# Saved data entries

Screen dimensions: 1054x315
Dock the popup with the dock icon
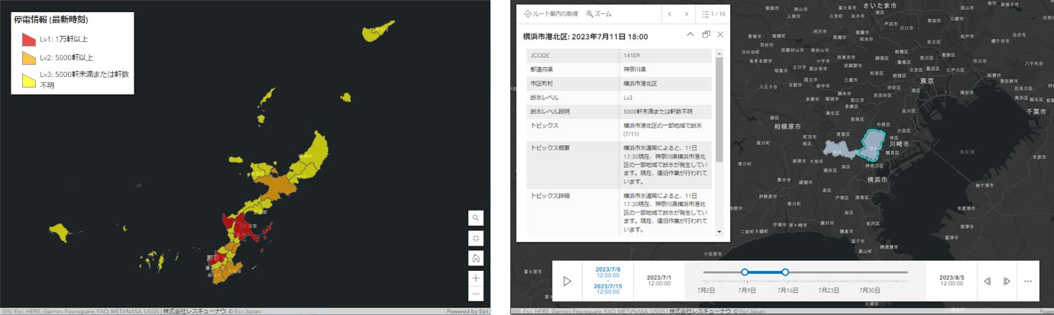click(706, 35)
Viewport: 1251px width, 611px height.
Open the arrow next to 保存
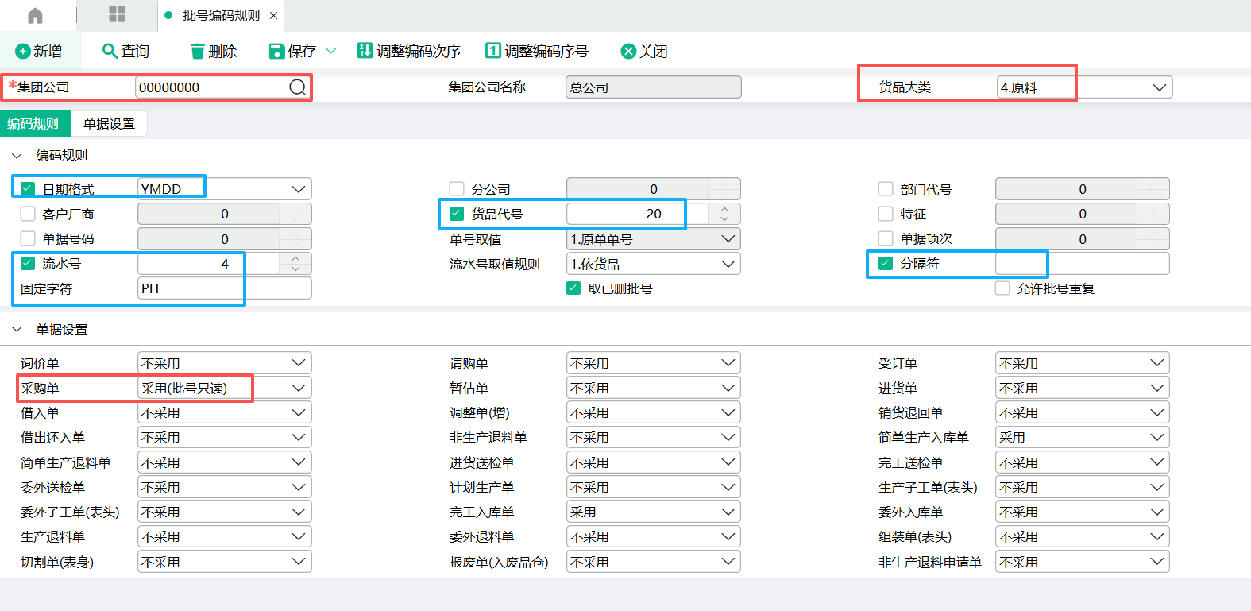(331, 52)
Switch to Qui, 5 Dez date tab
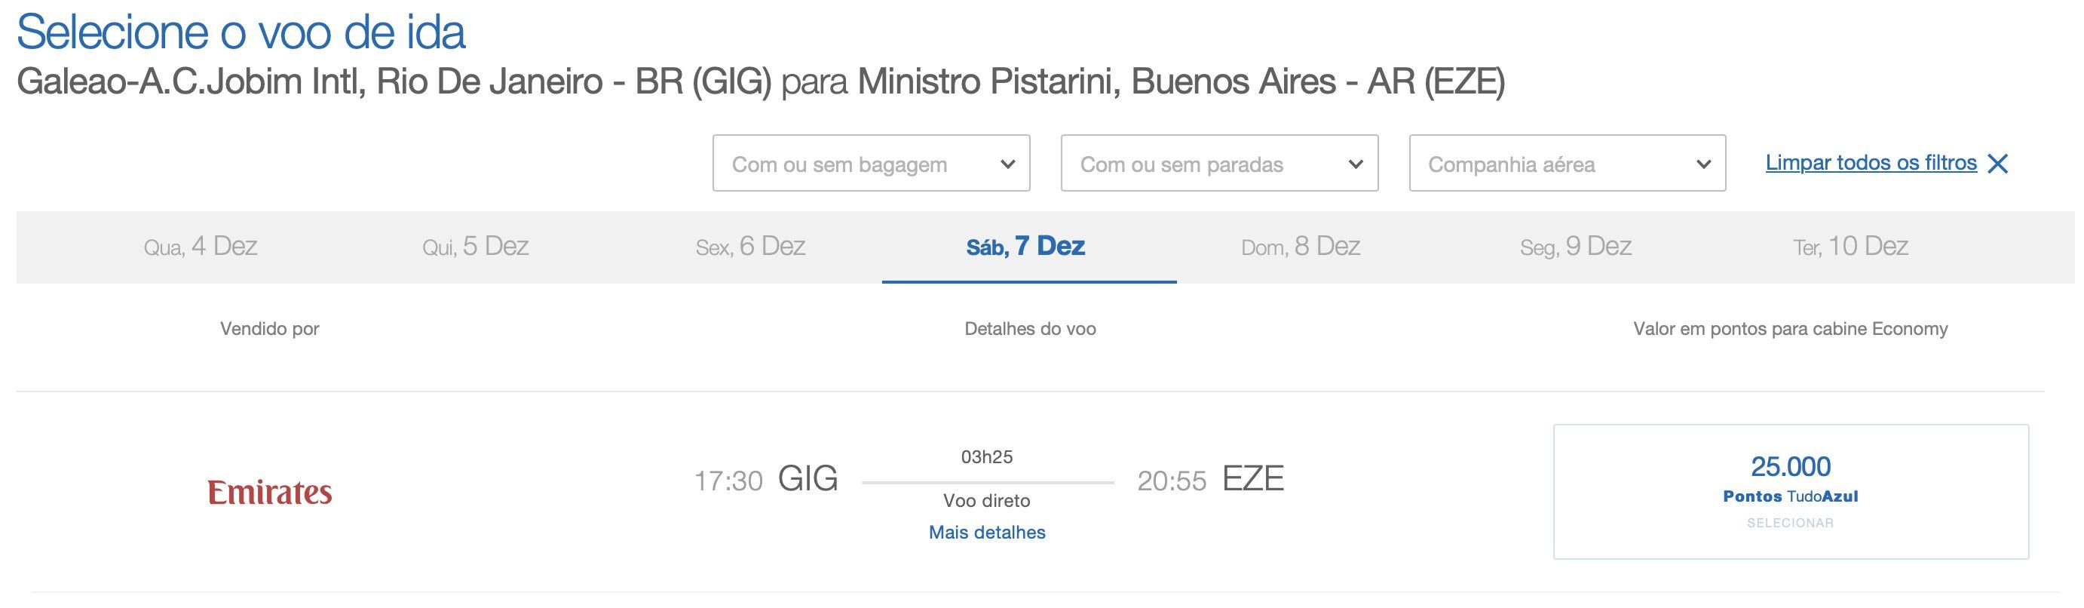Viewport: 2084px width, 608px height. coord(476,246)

# The task
Only the lines from the one containing "Open the arrow next to 保存" through the last line of the entries belong in the answer, given again exactly. Images stay out.

# Exercise response
Open the arrow next to 保存
(331, 52)
Switch to Qui, 5 Dez date tab
Viewport: 2084px width, 608px height. coord(476,246)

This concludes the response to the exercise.